Chapter #1; Glossary Terms

  1. Ecosystem
    -An ecosystem consists of all the interacting parts of a biological community and that community's environment.

    • Examples: Dessert ecosystem: All organisms designed to survive with very little water {e.g. cacti, various types of snakes and lizards, and roadrunners}
    • Rain forest ecosystem: All organisms designed to survive in shade with enough water. {e.g.

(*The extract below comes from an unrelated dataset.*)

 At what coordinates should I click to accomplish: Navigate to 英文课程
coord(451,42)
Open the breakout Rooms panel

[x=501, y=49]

Various birds such as the toucan, parrot, or cockatoo, also spider monkeys, and frogs like the poison arrow frog}
  2. Sustainable ecosystem
    • -A sustainable ecosystem is one that is capable of withstanding pressure and giving support to a variety of organisms
    • Example: A lake where the number of fish that survive each year are more than the ones that are killed/eaten that year, meaning more fish survive.
  3. Biotic
    -All the living or recently living parts of an ecosystem
  4. Abiotic
    -The non-living parts of an ecosystem.

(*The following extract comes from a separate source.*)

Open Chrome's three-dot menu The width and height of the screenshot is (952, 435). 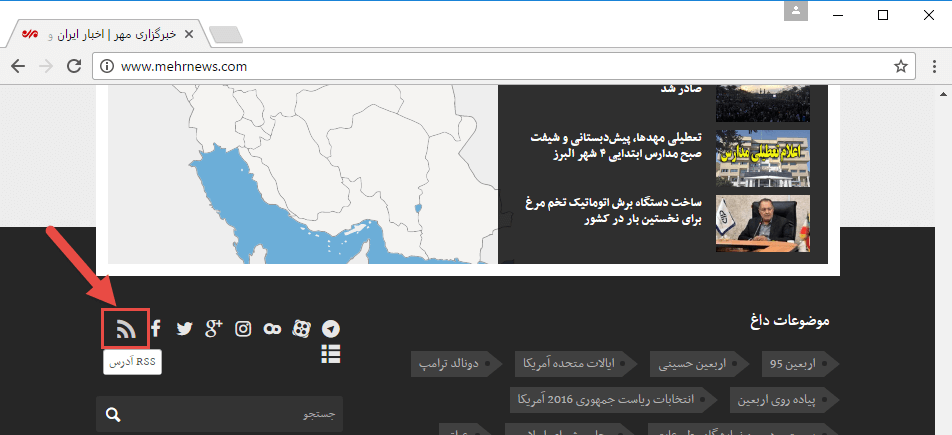coord(933,67)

    The abiotic components are require for the organism in an ecosystem to survive
  5. Lithosphere
    -The hard part of Earth's surface.

    It includes rock and soil
  6. Hydrosphere
    -The liquid part of Earth's surface.

    It includes salt water oceans, freshwater lakes and rivers. 
  7. Atmosphere
    -The layer of gases above the earth's surface.


    It includes air
  8. Biosphere
    -The living part of earth's surface: not separate from other abiotic spheres

    It includes life, soil, water, and air
  9. Nutrients
    -Nutrients are chemicals that are needed by living organisms to survive

    Nutrients are cycled through earth's spheres and the cycle includes water, carbon, nitrogen and phosphorous


    Nutrients cycles: 

    • Water cycle: the cycle by which water circulates between the earth's oceans, atmosphere, and land, as the sun's rays evaporates large amounts from oceans and other bodies of water. It involves precipitation as rain and snow, and also evaporation and transpiration. 
    • Image Upload 1

    • Carbon cycle: Carbon moves between the atmosphere and biosphere as carbon dioxide. Carbon dioxide moves back  into the atmosphere when organisms die and their bodies decompose. Carbon dioxide enters the lithosphere when the remains of an organism are trapped underground and after millions of years are converted into fossil fuels. Carbon dioxide is returned to the atmosphere when humans burn fossil fuels 
    • Image Upload 2

    • Nitrogen cycle: Nitrogen is converted to a useable form in the process of nitrogen fixation. This converts nitrogen {N2} into nitrate {NO3-} and ammonium {NH4+}, by soil, bacteria and cyanobacteria.
    • Image Upload 3 
    • Phosphorous cycle: Phosphorous is stored in the lithosphere as a part of rocks, and in sediment on the ocean floor. The rocks are broken down into smaller pieces through the weathering and released soil. The phosphorate continues to move through the biosphere as animals eat plants and other animals 
    • Image Upload 4
  10. Eutrophication
    -Eutrophication is the process of adding nitrogen or phosphorus to an ecosystem, that pushes beyond the normal nutrient cycle and beyond sustainability
  11. Photosynthesis
    -Photosynthesis is the conversion of solar energy to chemical energy, to be used as 'food'

    • Word equation:                (in the presence of light)
    • Carbon dioxide + water  --------------------------> glucose + oxygen
    •                                        (chlorophyll is needed)

    • Chemical equation: 
    • 6CO2 + 6H2O --> C6H12O6 + 6O2
    • Image Upload 5
  12. Trophic levels
    -Trophic levels are categories of organisms defined by how the organisms gain energy 

    Image Upload 6
  13. Biomass
    -Biomass is the total mass of living organisms in a defined group or area 
  14. Trophic Efficiency
    -A measure of the amount of energy or biomass transferred from one trophic level to the next higher trophic level.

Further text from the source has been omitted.